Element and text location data
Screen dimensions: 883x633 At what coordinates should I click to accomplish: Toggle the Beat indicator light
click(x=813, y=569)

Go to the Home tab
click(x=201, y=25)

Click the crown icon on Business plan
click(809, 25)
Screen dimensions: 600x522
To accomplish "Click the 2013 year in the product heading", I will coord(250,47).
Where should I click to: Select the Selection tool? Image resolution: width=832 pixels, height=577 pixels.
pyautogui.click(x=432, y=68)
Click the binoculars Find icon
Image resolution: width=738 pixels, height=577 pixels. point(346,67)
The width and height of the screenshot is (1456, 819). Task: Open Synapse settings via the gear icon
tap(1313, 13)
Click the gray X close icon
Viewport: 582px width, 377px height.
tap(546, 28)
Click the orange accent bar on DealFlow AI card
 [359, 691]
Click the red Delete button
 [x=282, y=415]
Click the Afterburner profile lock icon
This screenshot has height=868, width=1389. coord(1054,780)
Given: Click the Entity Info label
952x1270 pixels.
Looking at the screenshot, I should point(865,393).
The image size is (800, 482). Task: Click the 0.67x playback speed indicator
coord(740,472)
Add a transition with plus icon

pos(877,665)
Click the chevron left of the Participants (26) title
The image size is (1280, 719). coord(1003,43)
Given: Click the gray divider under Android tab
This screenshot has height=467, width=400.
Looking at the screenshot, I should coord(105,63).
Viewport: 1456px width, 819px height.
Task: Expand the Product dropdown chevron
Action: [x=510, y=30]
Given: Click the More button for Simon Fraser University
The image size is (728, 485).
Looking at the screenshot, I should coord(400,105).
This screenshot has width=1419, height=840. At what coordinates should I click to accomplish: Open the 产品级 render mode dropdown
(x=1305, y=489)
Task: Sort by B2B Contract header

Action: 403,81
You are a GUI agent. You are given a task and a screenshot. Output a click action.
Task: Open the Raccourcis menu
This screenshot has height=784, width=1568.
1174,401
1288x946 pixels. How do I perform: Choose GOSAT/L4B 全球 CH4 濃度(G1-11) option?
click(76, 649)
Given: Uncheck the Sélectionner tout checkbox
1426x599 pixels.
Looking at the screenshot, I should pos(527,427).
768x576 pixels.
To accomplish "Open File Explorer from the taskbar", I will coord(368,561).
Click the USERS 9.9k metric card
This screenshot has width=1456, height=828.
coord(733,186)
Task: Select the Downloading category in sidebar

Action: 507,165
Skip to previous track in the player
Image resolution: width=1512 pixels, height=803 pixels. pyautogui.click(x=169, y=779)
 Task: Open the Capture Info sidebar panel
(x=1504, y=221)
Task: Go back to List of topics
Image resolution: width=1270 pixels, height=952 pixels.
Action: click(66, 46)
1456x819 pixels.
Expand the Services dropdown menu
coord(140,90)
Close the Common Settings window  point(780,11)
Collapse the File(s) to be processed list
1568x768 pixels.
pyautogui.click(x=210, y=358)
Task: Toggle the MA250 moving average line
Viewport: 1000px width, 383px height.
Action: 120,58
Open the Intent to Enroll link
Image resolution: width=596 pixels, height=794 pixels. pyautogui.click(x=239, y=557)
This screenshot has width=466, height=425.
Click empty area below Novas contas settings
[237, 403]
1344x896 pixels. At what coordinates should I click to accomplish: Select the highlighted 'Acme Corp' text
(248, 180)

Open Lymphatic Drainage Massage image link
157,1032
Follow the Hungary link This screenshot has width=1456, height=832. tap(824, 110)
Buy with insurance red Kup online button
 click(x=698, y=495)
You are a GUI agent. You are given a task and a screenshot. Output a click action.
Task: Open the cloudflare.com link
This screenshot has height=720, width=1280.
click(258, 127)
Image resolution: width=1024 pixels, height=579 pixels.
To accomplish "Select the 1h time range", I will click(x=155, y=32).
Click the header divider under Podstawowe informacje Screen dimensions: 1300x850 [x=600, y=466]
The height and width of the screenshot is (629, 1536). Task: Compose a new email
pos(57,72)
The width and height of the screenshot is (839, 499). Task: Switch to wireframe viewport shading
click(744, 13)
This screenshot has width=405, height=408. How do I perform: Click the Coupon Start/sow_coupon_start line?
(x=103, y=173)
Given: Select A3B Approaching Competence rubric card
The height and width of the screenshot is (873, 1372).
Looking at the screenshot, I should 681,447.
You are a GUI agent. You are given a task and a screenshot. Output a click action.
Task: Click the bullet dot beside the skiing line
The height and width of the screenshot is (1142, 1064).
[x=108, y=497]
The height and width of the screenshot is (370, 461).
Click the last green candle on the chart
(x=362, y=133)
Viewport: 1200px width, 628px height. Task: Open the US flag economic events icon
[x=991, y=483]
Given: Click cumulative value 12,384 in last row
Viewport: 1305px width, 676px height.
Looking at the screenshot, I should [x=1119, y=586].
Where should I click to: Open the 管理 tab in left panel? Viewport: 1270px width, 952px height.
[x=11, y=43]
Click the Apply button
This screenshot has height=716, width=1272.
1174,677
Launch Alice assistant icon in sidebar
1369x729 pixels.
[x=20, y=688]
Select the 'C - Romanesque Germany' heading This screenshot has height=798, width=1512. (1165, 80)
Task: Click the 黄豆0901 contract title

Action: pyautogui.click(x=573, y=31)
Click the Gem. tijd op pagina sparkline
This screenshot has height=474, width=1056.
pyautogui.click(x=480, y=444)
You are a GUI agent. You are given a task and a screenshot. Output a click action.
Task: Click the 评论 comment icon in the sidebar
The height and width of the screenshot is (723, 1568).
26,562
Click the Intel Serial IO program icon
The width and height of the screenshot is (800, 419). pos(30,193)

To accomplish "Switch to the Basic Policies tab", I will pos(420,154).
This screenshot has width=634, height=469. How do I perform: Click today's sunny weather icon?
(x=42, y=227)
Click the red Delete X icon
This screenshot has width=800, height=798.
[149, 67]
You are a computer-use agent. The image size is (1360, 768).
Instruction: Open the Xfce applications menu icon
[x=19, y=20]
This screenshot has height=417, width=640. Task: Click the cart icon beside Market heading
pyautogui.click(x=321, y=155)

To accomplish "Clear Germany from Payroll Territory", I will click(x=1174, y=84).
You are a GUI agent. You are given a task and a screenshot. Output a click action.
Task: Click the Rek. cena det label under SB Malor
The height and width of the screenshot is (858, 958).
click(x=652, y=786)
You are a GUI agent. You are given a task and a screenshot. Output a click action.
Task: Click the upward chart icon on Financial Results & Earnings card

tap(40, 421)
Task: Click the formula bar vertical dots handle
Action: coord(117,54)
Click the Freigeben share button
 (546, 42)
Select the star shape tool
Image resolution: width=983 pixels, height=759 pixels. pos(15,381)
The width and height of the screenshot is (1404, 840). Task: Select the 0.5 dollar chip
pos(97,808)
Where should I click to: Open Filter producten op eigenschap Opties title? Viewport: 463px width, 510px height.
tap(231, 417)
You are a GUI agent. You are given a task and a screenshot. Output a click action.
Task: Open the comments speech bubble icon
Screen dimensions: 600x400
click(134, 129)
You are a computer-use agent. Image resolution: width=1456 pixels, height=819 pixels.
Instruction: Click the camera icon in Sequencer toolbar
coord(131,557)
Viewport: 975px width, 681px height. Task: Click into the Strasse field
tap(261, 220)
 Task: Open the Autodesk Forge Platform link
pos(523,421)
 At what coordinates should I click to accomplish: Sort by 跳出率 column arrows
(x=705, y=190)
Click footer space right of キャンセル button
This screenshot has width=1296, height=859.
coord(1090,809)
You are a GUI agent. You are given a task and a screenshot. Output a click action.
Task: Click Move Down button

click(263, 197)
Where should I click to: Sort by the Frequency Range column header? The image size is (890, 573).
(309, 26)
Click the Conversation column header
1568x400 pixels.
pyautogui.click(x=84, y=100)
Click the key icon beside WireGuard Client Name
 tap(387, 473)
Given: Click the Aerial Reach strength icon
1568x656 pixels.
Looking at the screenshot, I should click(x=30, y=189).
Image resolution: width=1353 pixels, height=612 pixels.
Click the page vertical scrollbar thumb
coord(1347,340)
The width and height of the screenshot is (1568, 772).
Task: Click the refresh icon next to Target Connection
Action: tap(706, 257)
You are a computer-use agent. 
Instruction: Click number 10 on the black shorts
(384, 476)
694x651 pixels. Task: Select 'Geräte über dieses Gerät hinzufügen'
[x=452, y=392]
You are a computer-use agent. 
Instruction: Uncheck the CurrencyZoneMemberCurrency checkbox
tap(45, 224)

Exercise task:
Please copy from the line with "Task: Select the Downloading" up to and including the line with "(x=1504, y=221)" in the listing above, character for character.

Result for this task:
Task: Select the Downloading category in sidebar

Action: 507,165
Skip to previous track in the player
Image resolution: width=1512 pixels, height=803 pixels. pyautogui.click(x=169, y=779)
 Task: Open the Capture Info sidebar panel
(x=1504, y=221)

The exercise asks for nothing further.